◆ **Passage given**
>>>>>
#Pipeline Design

:::info Why Pipeline?

1. A choice made by senior team members.
2. Pipeline's advantage: it allows VSeed to independently control the execution flow for each chart type. With good design, each chart type's implementation is both decoupled and locally reusable, giving each chart type perfect control over every detail — this is what Pipeline brings, and exactly what VSeed needs most.
3. The downsides of the Pipeline pattern can all be avoided at design time — by keeping individual Pipe sizes small and minimizing dependencies between Pipes.
4. After four generations of Pipeline design and optimization, this is the fifth version — the pitfalls have already been navigated. :::

#What is a Pipeline?

Pipeline is a powerful abstraction and engineering practice that decomposes a complex task into a series of connected, sequentially executed smaller steps. Its design philosophy is deeply influenced by the core ideas of functional programming (FP).

#Pipeline Advantages:

• Modularity: Atomic implementation — compose atoms into modules.
• Automation: Simply define the input to automatically get the output, without worrying about internal implementation.
• Pure functions: Given a specified input, the expected output is always produced — a characteristic of pure functions.
<<<<<
◆ **Data section**
>>>>>
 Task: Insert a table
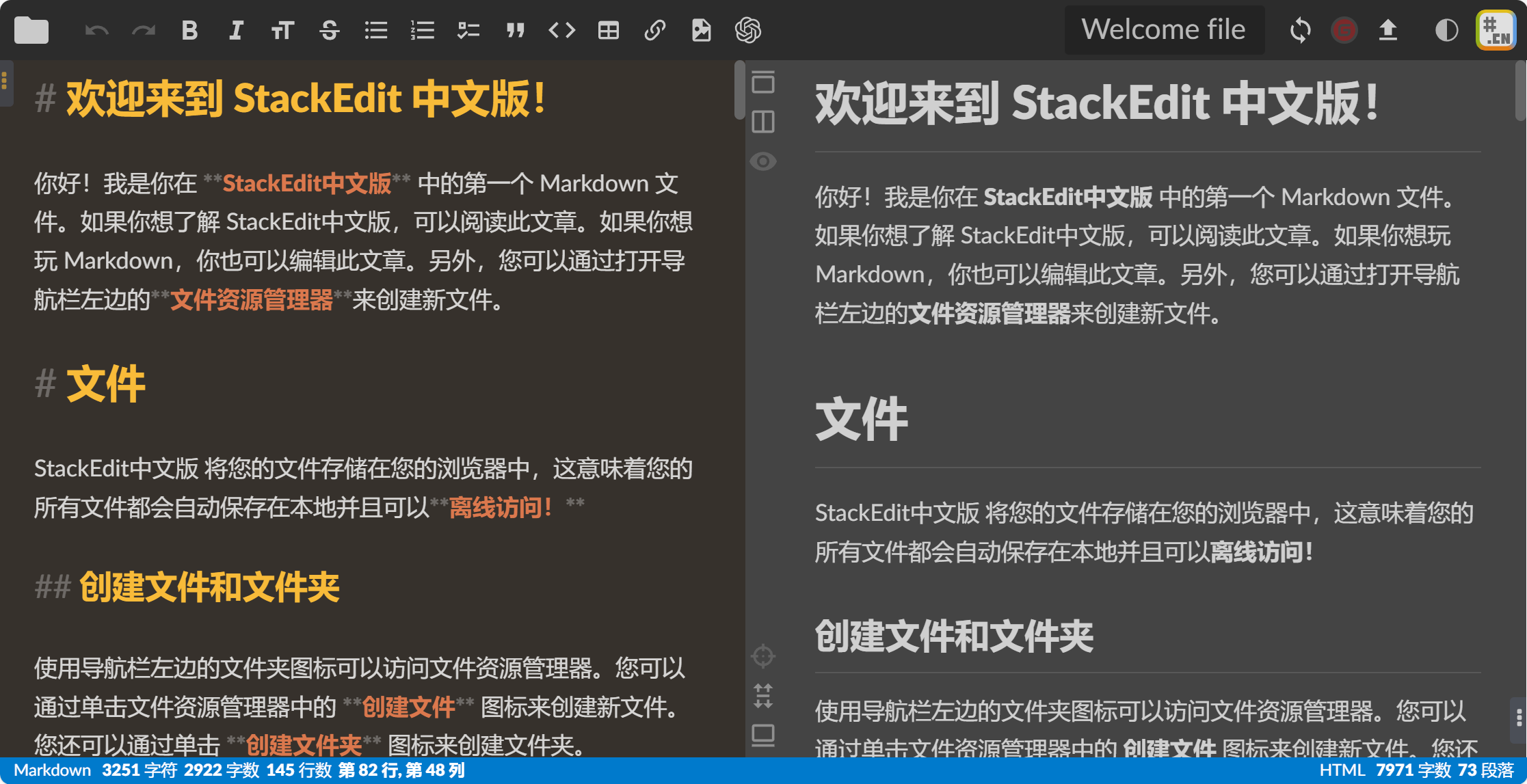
<<<<<
◆ **Goals**
1. In the Pipeline design page, shorten the paragraph beginning "Pipeline is a powerful abstraction" to a single sentence that keeps its main facts.
2. Resume the Pipeline design page from its last line.

◆ **Exercise answers**
1. Pipeline, an abstraction and engineering practice shaped by functional programming, splits a complex task into small, connected steps that run in order.

2.
• Parallelism: Naturally supports concurrency.
• Reusability: Every module can be reused.
• Testability: In theory, every module is independent and can be tested individually to ensure quality.
• Traceability: Clear inputs and outputs at each stage make it easy to locate issues and monitor process state.
• Cacheability: In theory, the output of individual Pipes can be cached, avoiding redundant computation and improving efficiency.

#Pipeline Disadvantages:

• Sequential dependencies: When Pipes have ordering dependencies, the cognitive cost increases — you need to understand earlier stages to understand later ones. Deep overall understanding is needed to quickly locate issues.
• Debugging cost: Since Pipeline executes sequentially, a failure at any stage causes the entire Pipeline to fail. This makes debugging harder, as you need to locate the failing stage and fix it.
• Performance: Since Pipeline executes sequentially, each stage's output must wait for the previous stage to complete, which can cause performance issues — especially when one stage takes a long time.
• Functional programming: Requires learning new concepts, which carries some onboarding cost. As a result, design principles and implementation details need to be documented in the contribution guide for other developers.

#How to Write Pipelines in VSeed?

#Pipe Composition Pattern

Multiple functional Pipes can be composed into a larger functional Pipe, or combined into a more complex Pipeline.

In VSeed, a complete Pipeline corresponds to the implementation of one chart type. By describing the composition of Pipes, different chart types can be created. During the Pipeline composition phase, you don't need to worry about each pipe's specific implementation.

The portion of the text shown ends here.